◆ Records provided
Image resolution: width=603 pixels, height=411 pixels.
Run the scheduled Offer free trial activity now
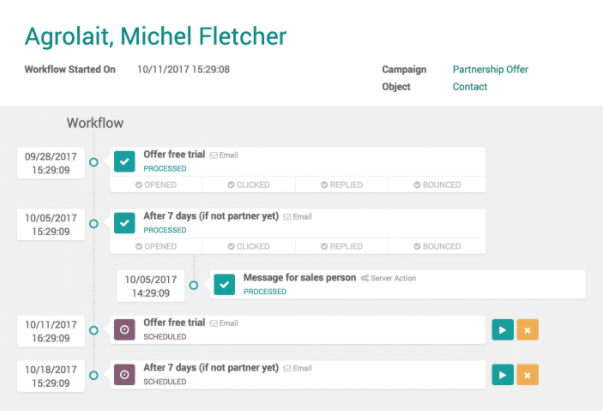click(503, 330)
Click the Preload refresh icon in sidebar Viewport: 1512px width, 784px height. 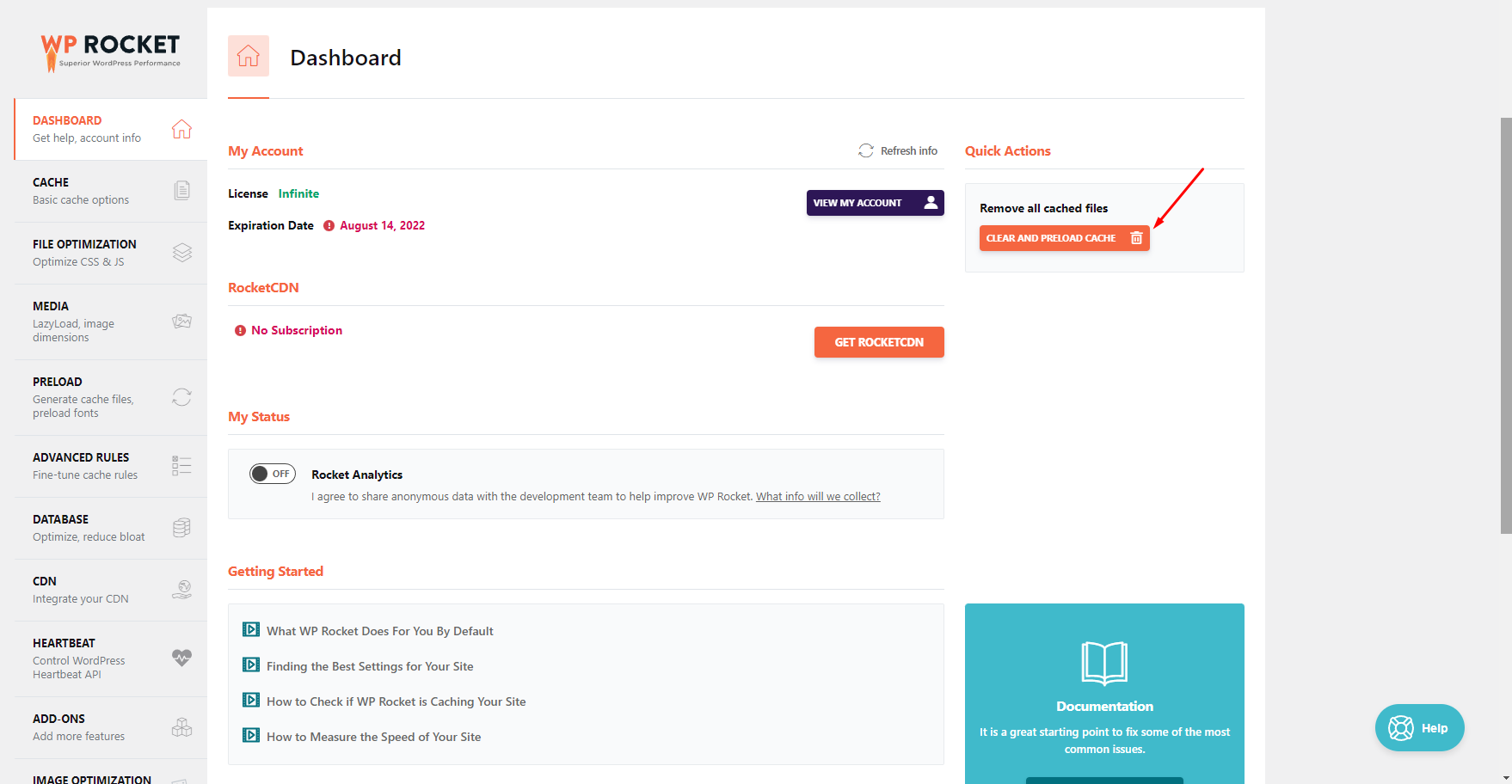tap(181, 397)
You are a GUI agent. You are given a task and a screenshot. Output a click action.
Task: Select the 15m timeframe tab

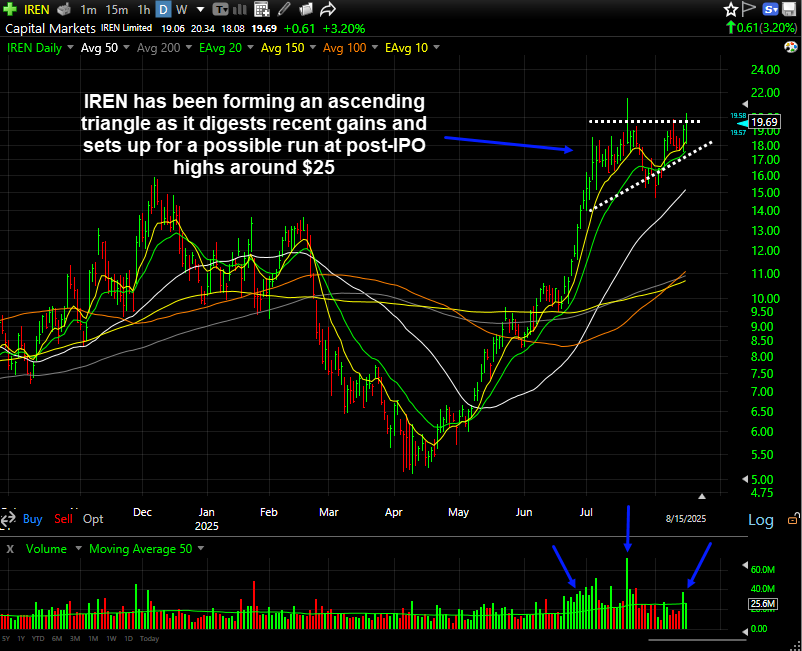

* * *

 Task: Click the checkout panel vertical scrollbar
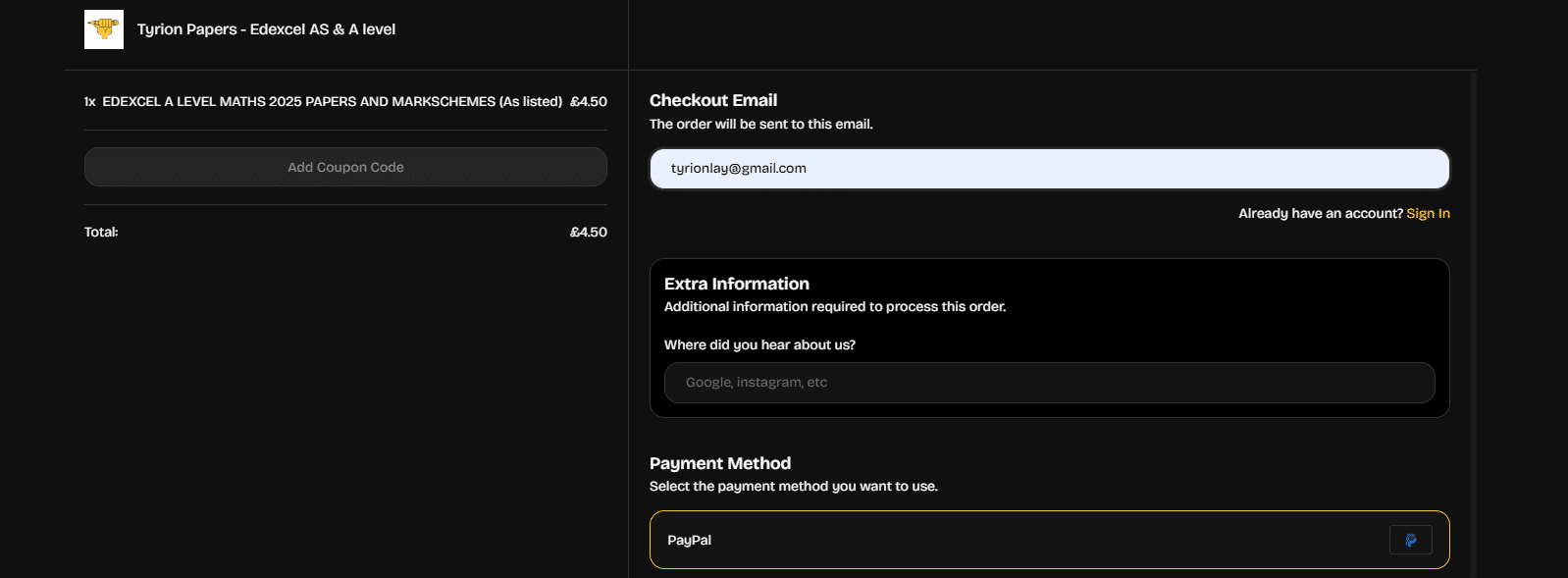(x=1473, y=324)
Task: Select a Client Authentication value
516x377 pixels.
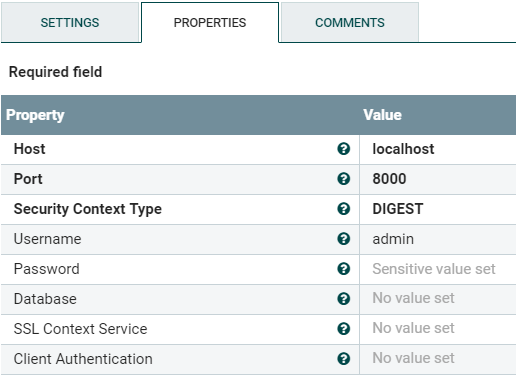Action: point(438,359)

◆ To do
Where a line in the listing above contains "Select", copy that line.

◆ Exercise output
Task: Select the 15m timeframe tab
Task: Select a Client Authentication value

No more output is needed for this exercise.